A tiny SQL engine for Excel files, based on Openpyxl
Project description
excel-sql-engine: a tiny SQL engine for Excel
excel-sql-engine is a command-line tool that implements a Pyxl-SQL engine for Excel workbooks.
Pyxl-SQL is a small implementation of SQL, for Excel workbooks.
- for Excel file format read/write, uses Openpyxl https://pypi.org/project/openpyxl/
- applies to Excel sheets that follow a 'table' format with unique column header
- SQL queries are written inside the 'Pyxl SQL' sheet
- SQL supports SELECT INTO, UPDATE, JOIN, FROM, AS, WHERE, WHEN, WITH, GROUP BY, HAVING, ORDER BY
- uses python expressions
- uses Excel formulas, with column names
- is typically used to routinely merge/join information from several Excel sheets into a new one.

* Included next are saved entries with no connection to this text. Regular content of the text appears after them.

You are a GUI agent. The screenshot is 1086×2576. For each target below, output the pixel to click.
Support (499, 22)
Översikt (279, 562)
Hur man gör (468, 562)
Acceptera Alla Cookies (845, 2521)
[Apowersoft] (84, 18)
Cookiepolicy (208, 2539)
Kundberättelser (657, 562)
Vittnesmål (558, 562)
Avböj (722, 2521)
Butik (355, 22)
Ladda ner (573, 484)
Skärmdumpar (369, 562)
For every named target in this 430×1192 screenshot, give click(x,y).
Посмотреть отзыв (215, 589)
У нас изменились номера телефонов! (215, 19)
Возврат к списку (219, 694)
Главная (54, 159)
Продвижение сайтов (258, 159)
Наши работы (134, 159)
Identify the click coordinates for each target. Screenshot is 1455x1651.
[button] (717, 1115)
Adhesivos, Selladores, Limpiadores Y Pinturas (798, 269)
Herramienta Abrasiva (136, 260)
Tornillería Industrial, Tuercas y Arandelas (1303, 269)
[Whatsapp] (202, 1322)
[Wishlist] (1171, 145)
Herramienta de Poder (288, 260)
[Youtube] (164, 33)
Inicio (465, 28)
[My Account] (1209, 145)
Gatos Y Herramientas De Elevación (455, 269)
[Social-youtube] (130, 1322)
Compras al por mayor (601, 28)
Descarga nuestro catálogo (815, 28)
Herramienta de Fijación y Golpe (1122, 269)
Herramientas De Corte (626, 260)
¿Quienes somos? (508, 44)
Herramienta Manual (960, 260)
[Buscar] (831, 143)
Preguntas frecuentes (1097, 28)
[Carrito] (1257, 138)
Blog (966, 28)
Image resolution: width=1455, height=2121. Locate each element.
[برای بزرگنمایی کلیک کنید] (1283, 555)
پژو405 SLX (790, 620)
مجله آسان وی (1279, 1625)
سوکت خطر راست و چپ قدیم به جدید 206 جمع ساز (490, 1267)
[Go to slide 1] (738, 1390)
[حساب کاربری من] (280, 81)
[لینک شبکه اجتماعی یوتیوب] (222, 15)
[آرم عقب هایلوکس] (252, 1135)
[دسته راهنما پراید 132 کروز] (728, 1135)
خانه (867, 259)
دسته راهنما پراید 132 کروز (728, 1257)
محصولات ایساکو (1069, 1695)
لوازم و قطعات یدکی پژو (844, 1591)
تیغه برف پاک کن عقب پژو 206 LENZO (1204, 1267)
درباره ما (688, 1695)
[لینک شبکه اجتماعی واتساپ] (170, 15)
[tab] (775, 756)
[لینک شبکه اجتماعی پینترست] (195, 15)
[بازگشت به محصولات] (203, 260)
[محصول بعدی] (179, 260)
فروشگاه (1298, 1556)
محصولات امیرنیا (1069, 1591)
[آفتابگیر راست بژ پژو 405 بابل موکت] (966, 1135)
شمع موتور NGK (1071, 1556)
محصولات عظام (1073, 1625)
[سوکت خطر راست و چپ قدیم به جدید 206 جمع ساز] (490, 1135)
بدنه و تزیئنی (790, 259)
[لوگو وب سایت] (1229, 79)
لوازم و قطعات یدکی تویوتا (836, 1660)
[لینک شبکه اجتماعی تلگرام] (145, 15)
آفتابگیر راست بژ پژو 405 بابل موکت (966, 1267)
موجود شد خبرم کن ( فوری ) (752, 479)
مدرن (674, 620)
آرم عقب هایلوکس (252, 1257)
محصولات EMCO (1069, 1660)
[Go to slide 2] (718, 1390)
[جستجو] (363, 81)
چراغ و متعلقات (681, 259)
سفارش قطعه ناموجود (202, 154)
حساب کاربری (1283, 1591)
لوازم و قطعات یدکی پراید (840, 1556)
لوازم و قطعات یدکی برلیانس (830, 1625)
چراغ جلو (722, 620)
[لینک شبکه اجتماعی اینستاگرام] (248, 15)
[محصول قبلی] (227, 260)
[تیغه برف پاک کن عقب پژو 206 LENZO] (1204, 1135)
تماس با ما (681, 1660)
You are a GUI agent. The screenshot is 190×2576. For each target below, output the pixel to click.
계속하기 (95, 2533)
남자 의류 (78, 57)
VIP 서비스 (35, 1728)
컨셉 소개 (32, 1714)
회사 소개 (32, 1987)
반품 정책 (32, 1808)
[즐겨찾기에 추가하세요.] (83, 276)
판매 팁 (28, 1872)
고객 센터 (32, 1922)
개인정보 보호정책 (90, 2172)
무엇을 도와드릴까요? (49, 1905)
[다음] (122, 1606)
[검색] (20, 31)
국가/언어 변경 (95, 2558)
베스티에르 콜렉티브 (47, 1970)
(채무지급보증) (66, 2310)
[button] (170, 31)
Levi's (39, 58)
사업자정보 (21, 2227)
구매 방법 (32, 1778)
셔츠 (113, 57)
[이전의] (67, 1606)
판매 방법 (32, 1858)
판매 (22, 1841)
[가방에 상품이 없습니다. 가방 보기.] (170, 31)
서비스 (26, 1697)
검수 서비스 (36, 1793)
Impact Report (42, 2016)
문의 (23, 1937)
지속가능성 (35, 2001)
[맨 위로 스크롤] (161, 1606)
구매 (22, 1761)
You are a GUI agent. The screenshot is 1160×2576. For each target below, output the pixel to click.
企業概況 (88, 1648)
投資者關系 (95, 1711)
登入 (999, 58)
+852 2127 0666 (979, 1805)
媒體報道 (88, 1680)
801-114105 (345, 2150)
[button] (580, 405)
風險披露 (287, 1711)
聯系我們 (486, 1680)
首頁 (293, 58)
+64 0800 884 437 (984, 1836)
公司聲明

excel-sql-engine can be used as a command-line tool, either python or standalone windows executable. It looks for Excel files in the directory and executes commands found on the 'Pyxl SQL' sheet. Command-line options allow to change the behavior.
excel-sql-engine can also be used as a python library
excel-sql-engine is tested with tox and cov. See the "tests" directory in the source tree, and the test coverage section of the doc
excel-sql-engine is documented. See the "doc" directory in the source tree
How to get excel-sql-engine
- Python module on Pypi : https://pypi.org/project/excel-sql-engine/
- Python source on gitlab: https://gitlab.com/fabien_battini/pyxlsql
- Windows on-file exe on gitlab artifacts: https://fabien_battini.gitlab.io/pyxlsql/html/download.html
How to use excel-sql-engine
- One or several Excel workbooks contain 'origin' database sheets. For instance, the Northwind database
- An additional 'destination' Excel file contains Pyxl-SQL statements and templates for the resulting databases. For instance, test_pyxlsql.xlsx
- run the engine:
- pyxlSql.exe [options] if the windows executable has been downloaded and is reachable in the PAT
- python -m PyxlSql [options] if the python module has been installed through pip
- The Excel file is read by the engine, and Pyxl-SQL statements are executed
- Statements are typically:
- SELECT INTO, UPDATE etc statements that read data in the 'origin' databases, write in the databases of the 'destination' workbook
- a 'DELETE SHEET Pyxl SQL' statement, because the Pyxl-SQL code is seldom useful in the final file
- some 'SAVE' statement that write the updated 'destination' file
As a result, several 'origin' Excel files are merged in a final 'destination' Excel file, according to the Pyxl-SQL statements
Differences with standard SQL: restrictions and additions
- Pyxl-SQL syntax does not manage intermediate (virtual) tables, so no (yet) sub-commands to a command (e.g. SELECT INTO applied to a SELECT)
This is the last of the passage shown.